Apakah membaca ayat Al Quran tertentu diniatkan untuk khasiat tertentu termasuk perbuatan syirik, bid’ah dan melecehkan kemulyaan Al Quran?
Kajian NGOPI (Ngobrol Perkara Islam)
Jamaah dan DKM Masjid Jami Ad Da’wah Balandongan
————————————–
Pertanyaan ke-37
Jamaah Bertanya:
Assalamulaikum wr wb,
Pak ustadz apakah membaca ayat Al Quran tertentu diniatkan untuk khasiat tertentu termasuk perbuatan syirik, bid’ah dan melecehkan kemulyaan Al Quran?
DKM Menjawab:
Wa’alaikumusalam wr wb,
Bismillahirrahmanirrahim…
Semoga kita semua senantiasa diberikan hidayah oleh Allah SWT untuk bisa istiqamah membaca Al Quran, memahami Al Quran dan mengamalkan dengan segala kerendahan hati kepada Allah SWT.
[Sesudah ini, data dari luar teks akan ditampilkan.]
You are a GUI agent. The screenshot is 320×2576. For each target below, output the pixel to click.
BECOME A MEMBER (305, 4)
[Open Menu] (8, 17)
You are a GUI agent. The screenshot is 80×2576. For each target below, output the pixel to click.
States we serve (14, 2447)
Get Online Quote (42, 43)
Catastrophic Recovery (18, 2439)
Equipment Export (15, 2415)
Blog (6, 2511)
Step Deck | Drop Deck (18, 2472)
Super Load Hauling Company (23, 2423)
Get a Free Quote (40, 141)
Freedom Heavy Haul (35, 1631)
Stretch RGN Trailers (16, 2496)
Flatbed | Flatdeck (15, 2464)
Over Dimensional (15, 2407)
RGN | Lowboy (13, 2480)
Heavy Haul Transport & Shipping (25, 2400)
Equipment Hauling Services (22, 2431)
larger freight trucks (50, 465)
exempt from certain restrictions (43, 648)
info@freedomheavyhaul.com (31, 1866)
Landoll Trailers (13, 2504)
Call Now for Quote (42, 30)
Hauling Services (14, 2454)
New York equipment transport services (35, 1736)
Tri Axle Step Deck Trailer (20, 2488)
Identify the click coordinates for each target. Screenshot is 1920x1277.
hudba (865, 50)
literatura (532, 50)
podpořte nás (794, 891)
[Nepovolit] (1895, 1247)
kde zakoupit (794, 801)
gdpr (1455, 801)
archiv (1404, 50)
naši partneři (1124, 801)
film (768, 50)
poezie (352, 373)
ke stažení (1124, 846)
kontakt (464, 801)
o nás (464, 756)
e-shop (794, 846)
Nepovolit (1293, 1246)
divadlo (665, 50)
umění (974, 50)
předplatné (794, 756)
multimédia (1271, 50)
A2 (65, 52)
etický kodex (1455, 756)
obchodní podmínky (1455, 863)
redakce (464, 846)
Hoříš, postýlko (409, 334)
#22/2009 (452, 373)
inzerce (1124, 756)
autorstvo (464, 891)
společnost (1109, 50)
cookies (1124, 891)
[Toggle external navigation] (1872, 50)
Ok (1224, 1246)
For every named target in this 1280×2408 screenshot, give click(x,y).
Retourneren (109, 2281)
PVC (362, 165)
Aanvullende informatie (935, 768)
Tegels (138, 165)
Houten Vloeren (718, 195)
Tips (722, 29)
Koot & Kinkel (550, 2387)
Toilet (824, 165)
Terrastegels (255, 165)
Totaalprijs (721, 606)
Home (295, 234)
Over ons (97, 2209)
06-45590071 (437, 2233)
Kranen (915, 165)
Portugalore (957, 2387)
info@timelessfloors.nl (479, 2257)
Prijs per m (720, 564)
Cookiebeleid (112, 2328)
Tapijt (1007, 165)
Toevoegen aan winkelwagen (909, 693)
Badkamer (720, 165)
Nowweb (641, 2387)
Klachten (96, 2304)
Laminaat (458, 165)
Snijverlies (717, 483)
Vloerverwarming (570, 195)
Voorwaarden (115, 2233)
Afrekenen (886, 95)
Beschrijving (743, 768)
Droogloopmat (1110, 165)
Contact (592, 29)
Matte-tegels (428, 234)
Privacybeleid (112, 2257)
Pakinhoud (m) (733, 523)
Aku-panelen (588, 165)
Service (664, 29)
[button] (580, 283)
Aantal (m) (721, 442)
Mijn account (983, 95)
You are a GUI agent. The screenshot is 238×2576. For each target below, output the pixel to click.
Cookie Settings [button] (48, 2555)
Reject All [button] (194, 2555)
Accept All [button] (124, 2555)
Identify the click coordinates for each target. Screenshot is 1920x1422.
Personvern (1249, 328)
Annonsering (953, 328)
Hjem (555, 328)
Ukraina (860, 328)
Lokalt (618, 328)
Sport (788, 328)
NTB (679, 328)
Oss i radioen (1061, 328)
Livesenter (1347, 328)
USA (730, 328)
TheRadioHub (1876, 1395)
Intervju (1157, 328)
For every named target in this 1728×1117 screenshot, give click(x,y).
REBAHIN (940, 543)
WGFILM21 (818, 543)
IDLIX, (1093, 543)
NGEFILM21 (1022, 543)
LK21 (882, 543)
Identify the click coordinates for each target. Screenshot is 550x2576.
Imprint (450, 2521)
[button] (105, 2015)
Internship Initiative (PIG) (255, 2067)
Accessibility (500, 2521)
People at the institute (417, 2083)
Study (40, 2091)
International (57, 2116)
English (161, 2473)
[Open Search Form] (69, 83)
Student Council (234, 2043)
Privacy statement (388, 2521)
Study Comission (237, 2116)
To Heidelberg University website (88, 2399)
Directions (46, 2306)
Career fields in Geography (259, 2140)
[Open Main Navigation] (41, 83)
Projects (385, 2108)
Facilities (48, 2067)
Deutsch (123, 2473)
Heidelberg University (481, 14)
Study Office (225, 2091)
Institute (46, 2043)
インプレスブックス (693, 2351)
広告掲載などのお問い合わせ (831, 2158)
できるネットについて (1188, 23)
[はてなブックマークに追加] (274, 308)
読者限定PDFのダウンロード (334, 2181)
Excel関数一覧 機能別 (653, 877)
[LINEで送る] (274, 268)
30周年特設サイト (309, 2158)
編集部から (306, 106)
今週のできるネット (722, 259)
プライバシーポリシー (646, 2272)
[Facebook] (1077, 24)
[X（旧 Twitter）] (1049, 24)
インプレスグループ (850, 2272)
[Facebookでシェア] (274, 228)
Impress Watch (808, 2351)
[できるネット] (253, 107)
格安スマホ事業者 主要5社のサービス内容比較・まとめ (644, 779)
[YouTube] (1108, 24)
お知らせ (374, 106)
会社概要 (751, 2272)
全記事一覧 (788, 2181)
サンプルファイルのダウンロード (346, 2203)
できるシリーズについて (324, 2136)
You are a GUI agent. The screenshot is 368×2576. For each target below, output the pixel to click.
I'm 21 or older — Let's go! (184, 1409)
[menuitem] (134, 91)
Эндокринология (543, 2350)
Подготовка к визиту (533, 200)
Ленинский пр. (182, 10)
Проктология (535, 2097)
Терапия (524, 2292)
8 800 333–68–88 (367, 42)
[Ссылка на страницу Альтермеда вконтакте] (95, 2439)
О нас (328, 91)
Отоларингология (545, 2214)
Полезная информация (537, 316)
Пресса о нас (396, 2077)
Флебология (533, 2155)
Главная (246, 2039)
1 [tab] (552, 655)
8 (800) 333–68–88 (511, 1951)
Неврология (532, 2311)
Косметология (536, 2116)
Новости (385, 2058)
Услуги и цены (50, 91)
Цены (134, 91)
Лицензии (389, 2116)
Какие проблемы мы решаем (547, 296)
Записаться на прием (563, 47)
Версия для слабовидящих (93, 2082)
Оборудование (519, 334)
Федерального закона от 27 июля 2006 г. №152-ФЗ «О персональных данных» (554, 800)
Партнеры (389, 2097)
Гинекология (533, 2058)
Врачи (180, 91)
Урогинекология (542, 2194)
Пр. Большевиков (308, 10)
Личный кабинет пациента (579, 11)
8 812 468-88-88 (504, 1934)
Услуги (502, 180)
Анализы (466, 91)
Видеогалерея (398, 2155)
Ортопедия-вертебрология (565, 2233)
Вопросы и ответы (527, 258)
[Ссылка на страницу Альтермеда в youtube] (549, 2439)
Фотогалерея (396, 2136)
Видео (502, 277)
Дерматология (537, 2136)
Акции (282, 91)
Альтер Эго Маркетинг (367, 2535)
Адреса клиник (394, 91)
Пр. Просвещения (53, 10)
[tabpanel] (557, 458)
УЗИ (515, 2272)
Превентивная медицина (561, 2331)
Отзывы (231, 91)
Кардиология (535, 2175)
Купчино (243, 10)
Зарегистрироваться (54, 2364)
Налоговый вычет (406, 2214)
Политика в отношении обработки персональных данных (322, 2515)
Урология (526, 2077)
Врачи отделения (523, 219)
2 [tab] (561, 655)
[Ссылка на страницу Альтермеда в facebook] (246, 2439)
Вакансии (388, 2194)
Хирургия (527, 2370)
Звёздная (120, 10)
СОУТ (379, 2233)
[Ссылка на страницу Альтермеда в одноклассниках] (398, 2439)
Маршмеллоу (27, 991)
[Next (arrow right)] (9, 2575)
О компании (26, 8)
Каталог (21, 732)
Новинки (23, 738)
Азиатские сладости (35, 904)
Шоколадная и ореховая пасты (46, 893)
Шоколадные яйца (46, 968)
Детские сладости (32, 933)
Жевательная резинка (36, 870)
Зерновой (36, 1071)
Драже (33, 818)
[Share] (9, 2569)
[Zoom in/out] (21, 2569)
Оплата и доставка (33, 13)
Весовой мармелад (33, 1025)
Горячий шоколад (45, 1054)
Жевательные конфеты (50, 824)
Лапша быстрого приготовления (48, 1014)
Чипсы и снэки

Untuk menjawab pertanyaan ini ada baiknya DKM sampaikan beberapa peristiwa yang secara tidak langsung berkaitan dengan pertanyaan di atas yang terjadi di jaman Rasulullah SAW, para sahabat RA dan qaul para ulama. Diharapkan dengan membaca literatur ini pertanyaan diatas akan terjawab dengan sendirinya.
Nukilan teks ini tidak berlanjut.